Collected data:
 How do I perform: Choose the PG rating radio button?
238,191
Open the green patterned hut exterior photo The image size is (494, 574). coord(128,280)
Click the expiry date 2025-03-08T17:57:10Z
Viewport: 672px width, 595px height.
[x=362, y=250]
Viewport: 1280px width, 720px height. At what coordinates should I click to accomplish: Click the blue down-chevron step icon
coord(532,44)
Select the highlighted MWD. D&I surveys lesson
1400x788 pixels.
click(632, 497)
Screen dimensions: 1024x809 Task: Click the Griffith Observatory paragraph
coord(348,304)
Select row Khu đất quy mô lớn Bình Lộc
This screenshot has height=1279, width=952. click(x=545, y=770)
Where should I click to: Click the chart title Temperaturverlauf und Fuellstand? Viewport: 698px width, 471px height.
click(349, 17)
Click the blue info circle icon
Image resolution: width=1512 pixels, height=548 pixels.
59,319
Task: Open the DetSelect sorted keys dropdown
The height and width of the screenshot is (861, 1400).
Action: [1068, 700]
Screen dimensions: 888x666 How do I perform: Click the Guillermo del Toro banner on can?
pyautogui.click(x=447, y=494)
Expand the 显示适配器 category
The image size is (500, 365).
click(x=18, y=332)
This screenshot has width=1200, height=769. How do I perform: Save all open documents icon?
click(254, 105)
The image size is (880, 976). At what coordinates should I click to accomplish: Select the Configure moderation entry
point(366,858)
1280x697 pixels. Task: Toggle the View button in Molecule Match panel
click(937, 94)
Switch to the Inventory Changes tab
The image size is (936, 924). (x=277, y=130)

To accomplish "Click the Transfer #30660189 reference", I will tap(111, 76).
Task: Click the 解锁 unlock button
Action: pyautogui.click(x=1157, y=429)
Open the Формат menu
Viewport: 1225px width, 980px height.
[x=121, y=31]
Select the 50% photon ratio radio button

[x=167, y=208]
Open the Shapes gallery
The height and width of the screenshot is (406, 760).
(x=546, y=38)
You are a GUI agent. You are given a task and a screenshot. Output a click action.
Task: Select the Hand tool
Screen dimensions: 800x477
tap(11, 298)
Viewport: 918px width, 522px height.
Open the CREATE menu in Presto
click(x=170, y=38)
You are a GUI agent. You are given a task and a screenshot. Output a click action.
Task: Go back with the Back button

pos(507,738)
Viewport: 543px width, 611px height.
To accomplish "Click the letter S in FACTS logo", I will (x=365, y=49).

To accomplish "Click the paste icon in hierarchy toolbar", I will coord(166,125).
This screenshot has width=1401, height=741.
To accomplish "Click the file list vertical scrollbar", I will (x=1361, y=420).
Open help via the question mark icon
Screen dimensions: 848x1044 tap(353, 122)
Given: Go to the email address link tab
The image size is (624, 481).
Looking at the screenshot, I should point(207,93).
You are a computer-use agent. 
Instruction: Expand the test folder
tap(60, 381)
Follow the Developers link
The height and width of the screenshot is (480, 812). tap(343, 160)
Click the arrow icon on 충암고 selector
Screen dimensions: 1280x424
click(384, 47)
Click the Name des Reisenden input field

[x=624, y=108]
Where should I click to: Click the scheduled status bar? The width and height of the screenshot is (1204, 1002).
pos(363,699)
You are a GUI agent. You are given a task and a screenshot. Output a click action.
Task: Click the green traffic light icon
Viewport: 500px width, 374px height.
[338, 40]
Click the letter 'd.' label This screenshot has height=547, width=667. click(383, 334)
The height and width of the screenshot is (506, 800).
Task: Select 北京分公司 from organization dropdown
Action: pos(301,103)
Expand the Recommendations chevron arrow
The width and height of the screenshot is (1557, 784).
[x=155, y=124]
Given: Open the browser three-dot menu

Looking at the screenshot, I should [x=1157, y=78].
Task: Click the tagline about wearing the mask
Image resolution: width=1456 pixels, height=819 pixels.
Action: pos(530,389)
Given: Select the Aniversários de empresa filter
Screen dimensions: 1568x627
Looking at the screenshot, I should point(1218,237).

Problem to work on> Please transcribe the records above in full, keeping every word.

Written answer>
 How do I perform: Choose the PG rating radio button?
238,191
Open the green patterned hut exterior photo The image size is (494, 574). coord(128,280)
Click the expiry date 2025-03-08T17:57:10Z
Viewport: 672px width, 595px height.
[x=362, y=250]
Viewport: 1280px width, 720px height. At what coordinates should I click to accomplish: Click the blue down-chevron step icon
coord(532,44)
Select the highlighted MWD. D&I surveys lesson
1400x788 pixels.
click(632, 497)
Screen dimensions: 1024x809 Task: Click the Griffith Observatory paragraph
coord(348,304)
Select row Khu đất quy mô lớn Bình Lộc
This screenshot has height=1279, width=952. click(x=545, y=770)
Where should I click to: Click the chart title Temperaturverlauf und Fuellstand? Viewport: 698px width, 471px height.
click(349, 17)
Click the blue info circle icon
Image resolution: width=1512 pixels, height=548 pixels.
59,319
Task: Open the DetSelect sorted keys dropdown
The height and width of the screenshot is (861, 1400).
Action: [1068, 700]
Screen dimensions: 888x666 How do I perform: Click the Guillermo del Toro banner on can?
pyautogui.click(x=447, y=494)
Expand the 显示适配器 category
The image size is (500, 365).
click(x=18, y=332)
This screenshot has width=1200, height=769. How do I perform: Save all open documents icon?
click(254, 105)
The image size is (880, 976). At what coordinates should I click to accomplish: Select the Configure moderation entry
point(366,858)
1280x697 pixels. Task: Toggle the View button in Molecule Match panel
click(937, 94)
Switch to the Inventory Changes tab
The image size is (936, 924). (x=277, y=130)

To accomplish "Click the Transfer #30660189 reference", I will tap(111, 76).
Task: Click the 解锁 unlock button
Action: pyautogui.click(x=1157, y=429)
Open the Формат menu
Viewport: 1225px width, 980px height.
[x=121, y=31]
Select the 50% photon ratio radio button

[x=167, y=208]
Open the Shapes gallery
The height and width of the screenshot is (406, 760).
(x=546, y=38)
You are a GUI agent. You are given a task and a screenshot. Output a click action.
Task: Select the Hand tool
Screen dimensions: 800x477
tap(11, 298)
Viewport: 918px width, 522px height.
Open the CREATE menu in Presto
click(x=170, y=38)
You are a GUI agent. You are given a task and a screenshot. Output a click action.
Task: Go back with the Back button

pos(507,738)
Viewport: 543px width, 611px height.
To accomplish "Click the letter S in FACTS logo", I will (x=365, y=49).

To accomplish "Click the paste icon in hierarchy toolbar", I will coord(166,125).
This screenshot has width=1401, height=741.
To accomplish "Click the file list vertical scrollbar", I will (x=1361, y=420).
Open help via the question mark icon
Screen dimensions: 848x1044 tap(353, 122)
Given: Go to the email address link tab
The image size is (624, 481).
Looking at the screenshot, I should point(207,93).
You are a computer-use agent. 
Instruction: Expand the test folder
tap(60, 381)
Follow the Developers link
The height and width of the screenshot is (480, 812). tap(343, 160)
Click the arrow icon on 충암고 selector
Screen dimensions: 1280x424
click(384, 47)
Click the Name des Reisenden input field

[x=624, y=108]
Where should I click to: Click the scheduled status bar? The width and height of the screenshot is (1204, 1002).
pos(363,699)
You are a GUI agent. You are given a task and a screenshot. Output a click action.
Task: Click the green traffic light icon
Viewport: 500px width, 374px height.
[338, 40]
Click the letter 'd.' label This screenshot has height=547, width=667. click(383, 334)
The height and width of the screenshot is (506, 800).
Task: Select 北京分公司 from organization dropdown
Action: pos(301,103)
Expand the Recommendations chevron arrow
The width and height of the screenshot is (1557, 784).
[x=155, y=124]
Given: Open the browser three-dot menu

Looking at the screenshot, I should [x=1157, y=78].
Task: Click the tagline about wearing the mask
Image resolution: width=1456 pixels, height=819 pixels.
Action: pos(530,389)
Given: Select the Aniversários de empresa filter
Screen dimensions: 1568x627
Looking at the screenshot, I should point(1218,237).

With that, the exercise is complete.